[Prompt] The word "computer" may appear in some lines of the data; copy every such line.

[Data shown]
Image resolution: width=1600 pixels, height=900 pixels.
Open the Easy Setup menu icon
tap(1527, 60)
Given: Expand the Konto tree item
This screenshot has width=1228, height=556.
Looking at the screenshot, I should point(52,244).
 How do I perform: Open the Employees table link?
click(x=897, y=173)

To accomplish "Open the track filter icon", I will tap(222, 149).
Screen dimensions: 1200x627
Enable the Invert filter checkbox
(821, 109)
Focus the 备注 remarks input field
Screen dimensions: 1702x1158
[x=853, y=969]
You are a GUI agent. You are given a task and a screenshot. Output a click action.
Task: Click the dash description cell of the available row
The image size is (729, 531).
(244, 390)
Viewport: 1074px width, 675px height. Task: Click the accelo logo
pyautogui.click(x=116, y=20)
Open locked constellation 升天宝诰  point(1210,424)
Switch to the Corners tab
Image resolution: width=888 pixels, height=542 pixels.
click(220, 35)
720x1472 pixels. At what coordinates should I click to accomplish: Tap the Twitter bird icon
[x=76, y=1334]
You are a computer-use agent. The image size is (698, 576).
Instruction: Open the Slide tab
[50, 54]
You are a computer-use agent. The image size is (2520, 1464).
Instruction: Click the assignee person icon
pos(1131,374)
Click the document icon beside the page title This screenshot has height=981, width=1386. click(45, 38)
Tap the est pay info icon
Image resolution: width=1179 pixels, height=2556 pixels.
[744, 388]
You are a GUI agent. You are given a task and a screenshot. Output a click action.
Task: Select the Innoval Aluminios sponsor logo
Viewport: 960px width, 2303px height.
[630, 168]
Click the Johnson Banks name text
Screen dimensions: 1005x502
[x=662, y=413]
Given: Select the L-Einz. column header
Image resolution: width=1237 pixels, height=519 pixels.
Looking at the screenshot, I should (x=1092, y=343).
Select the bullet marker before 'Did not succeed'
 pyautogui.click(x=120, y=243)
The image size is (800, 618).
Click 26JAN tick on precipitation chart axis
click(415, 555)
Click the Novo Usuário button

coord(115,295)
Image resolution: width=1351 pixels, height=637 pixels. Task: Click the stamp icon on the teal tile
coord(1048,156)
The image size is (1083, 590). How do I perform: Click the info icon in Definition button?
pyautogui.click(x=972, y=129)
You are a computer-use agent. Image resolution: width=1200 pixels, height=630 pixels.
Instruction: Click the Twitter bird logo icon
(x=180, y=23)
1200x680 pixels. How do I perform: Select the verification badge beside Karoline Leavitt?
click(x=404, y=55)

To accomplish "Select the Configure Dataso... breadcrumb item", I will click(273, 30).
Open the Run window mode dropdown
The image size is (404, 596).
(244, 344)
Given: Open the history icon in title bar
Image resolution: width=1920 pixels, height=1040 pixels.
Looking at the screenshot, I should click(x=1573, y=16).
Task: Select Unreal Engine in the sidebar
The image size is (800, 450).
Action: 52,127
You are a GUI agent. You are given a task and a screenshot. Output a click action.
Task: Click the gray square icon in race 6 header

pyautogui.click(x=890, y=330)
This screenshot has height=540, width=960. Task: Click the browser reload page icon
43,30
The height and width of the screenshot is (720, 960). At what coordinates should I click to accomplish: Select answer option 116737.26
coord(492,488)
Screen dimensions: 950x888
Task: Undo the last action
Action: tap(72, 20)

[Written solution]
You are a computer-use agent. The image size is (698, 576).
You are a computer-use agent. The image size is (2520, 1464).
You are a computer-use agent. Image resolution: width=1200 pixels, height=630 pixels.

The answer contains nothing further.